§ WHAT YOU NEED TO DO
Whatever comes before the line containing "Task: Sort publications" stays out; transcribe that line and all that follow to the end of the records exactly, with no pictures.

§ DATA TO PROCESS
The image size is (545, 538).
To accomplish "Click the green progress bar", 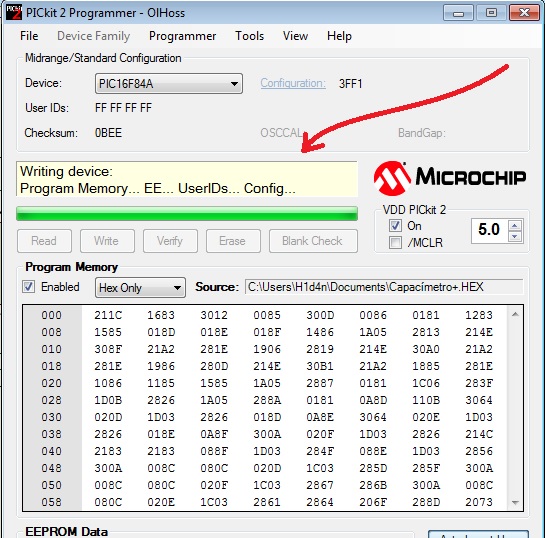I will click(187, 213).
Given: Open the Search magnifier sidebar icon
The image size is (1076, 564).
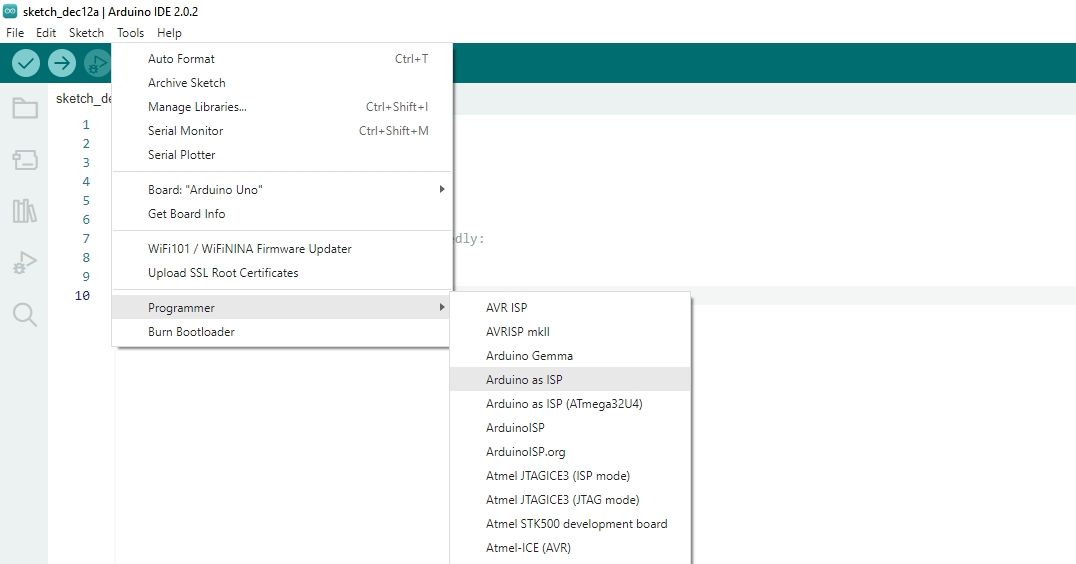Looking at the screenshot, I should pyautogui.click(x=25, y=315).
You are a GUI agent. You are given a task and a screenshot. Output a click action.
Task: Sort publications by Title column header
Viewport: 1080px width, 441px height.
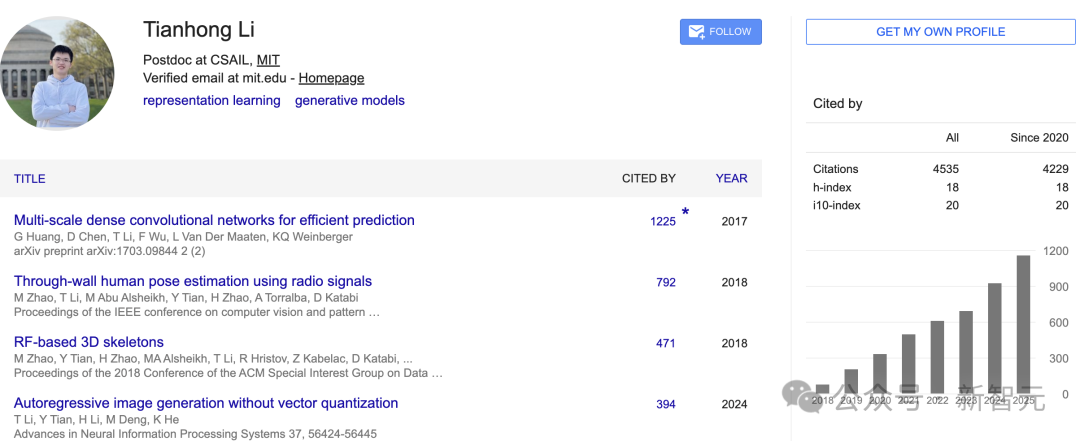tap(30, 179)
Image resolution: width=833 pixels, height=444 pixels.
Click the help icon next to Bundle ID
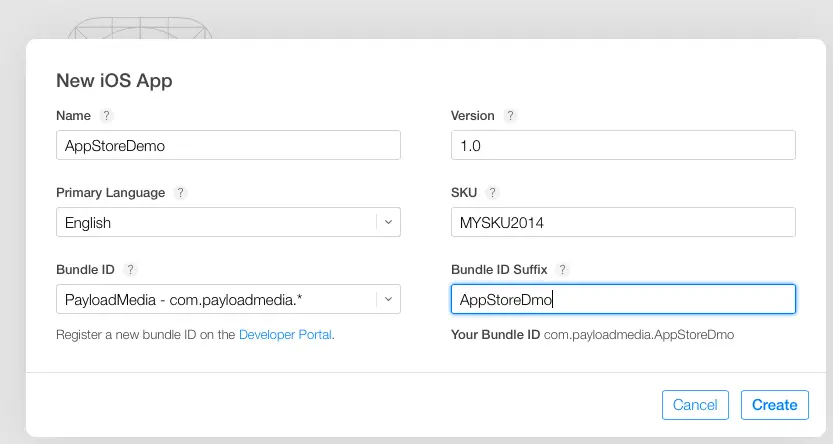(131, 270)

§ EXPECTED OUTPUT
Task: Sort publications by Title column header
Viewport: 1080px width, 441px height.
tap(30, 179)
Image resolution: width=833 pixels, height=444 pixels.
Click the help icon next to Bundle ID
(131, 270)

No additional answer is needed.